Additionally if databases are using sorting similar to `sort` then it is also important to keep domain names together.

org.mediawiki
org.mediawiki-something.www
org.mediawiki.www
org.mediawikisomething.www

vs.

org.mediawiki-something.www.
org.mediawiki.
org.mediawiki.www.
org.mediawikisomething.www.

Basically without the trailing . an ORDER BY would sort mediawiki.org separately from www.mediawiki.org if a mediawiki-something.org or www.mediawiki-something.org was also in the database.

Dantman (talkcontribs)

Oh right. We don't allow an interlanguage link, etc... to have the same prefix as an interwiki link, vice versa, and whatnot.

So rather than a UNIQUE on (si_key, si_type) we probably want si_key to be our PRIMARY index.

Jeroen De Dauw (talkcontribs)

Really - we don't allow for that? You sure?

I thought we did allow for this. If we don't, this seems like either policy or unrelated technical restriction, neither of which should affect design of this. This table should not be specific to the interwiki and "interlanguage" stuff at all - if you need another type of identifier that can be the same as one of another type, that'd just work with the current schema proposal, while I'd require changes if we put that primary index on si_key.

Dantman (talkcontribs)

Yes we only allow one single unique prefix. Whether it's an interwiki or a language link is just a simple bit of meta information on that.

We created this table practically just for the interwiki prefix stuff.

How are our interwiki links supposed to work when [[foo:Bar]] can simultaneously point to an interwiki, an intersite, and a sister site, and possibly three different sites at the same time?

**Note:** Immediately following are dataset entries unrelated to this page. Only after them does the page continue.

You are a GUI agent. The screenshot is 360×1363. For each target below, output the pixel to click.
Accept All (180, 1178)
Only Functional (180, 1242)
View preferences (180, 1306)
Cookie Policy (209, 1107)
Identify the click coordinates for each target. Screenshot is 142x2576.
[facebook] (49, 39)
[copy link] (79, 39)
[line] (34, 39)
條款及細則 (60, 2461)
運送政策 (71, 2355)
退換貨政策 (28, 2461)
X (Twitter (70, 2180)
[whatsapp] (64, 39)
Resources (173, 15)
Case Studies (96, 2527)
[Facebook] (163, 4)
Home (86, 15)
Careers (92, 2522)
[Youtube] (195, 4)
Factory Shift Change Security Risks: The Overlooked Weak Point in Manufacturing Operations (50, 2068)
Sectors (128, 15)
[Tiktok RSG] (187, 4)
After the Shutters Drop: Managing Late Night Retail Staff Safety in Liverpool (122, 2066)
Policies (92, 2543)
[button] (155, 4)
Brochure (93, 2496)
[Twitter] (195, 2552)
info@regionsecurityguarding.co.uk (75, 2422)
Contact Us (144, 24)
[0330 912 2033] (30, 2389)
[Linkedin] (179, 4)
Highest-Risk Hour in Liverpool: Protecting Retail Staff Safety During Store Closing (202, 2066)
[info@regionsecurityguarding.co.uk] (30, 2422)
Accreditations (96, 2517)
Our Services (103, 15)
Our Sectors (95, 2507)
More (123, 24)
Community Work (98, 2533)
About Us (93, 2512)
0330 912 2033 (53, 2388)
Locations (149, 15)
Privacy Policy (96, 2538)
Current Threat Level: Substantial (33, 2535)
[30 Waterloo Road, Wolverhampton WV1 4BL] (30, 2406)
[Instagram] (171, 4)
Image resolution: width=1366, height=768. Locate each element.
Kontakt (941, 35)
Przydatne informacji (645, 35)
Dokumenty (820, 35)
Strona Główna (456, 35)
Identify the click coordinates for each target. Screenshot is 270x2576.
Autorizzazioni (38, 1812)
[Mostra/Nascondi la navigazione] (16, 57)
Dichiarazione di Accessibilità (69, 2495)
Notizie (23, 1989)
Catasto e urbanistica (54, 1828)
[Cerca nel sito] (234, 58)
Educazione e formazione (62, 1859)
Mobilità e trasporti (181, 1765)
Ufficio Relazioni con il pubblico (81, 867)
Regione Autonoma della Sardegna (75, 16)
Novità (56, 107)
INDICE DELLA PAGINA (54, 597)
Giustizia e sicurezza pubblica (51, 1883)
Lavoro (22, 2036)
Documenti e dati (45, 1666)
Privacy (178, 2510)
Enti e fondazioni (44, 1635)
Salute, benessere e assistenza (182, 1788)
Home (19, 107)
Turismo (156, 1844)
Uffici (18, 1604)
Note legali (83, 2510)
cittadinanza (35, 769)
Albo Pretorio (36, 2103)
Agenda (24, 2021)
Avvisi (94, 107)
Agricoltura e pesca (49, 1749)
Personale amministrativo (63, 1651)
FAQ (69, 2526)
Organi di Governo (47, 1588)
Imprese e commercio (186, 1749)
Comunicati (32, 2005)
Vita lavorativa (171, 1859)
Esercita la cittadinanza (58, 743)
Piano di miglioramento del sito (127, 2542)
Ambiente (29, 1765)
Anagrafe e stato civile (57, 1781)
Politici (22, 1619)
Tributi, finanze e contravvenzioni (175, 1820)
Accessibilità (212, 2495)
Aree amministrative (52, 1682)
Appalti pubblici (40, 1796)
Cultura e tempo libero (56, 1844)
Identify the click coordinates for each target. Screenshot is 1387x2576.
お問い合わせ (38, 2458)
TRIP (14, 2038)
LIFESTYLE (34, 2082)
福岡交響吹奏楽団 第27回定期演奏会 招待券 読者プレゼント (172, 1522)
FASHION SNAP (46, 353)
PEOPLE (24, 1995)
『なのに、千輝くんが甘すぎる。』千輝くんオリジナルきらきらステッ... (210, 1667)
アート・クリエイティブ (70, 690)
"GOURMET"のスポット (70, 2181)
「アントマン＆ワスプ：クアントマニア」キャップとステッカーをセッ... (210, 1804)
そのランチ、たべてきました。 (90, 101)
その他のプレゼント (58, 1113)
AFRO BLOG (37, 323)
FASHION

Where do you see local site idenitfiers being used besides our interwiki/interlanguage system?

Dantman (talkcontribs)

Lets make it site_prefix(sp_). The prefix si_ is already used by searchindex while sp_ is unused.

Jeroen De Dauw (talkcontribs)

Where do you see having these similar key prefixes cause problems? We never need to join this table against searchindex I would think...

If it could cause problems, we ought to change the prefix, but not at the cost of the table name being good. site_prefix implies it contains prefixes, while it does not (the identifiers/keys might be used as one obviously, but this does not make them prefixes).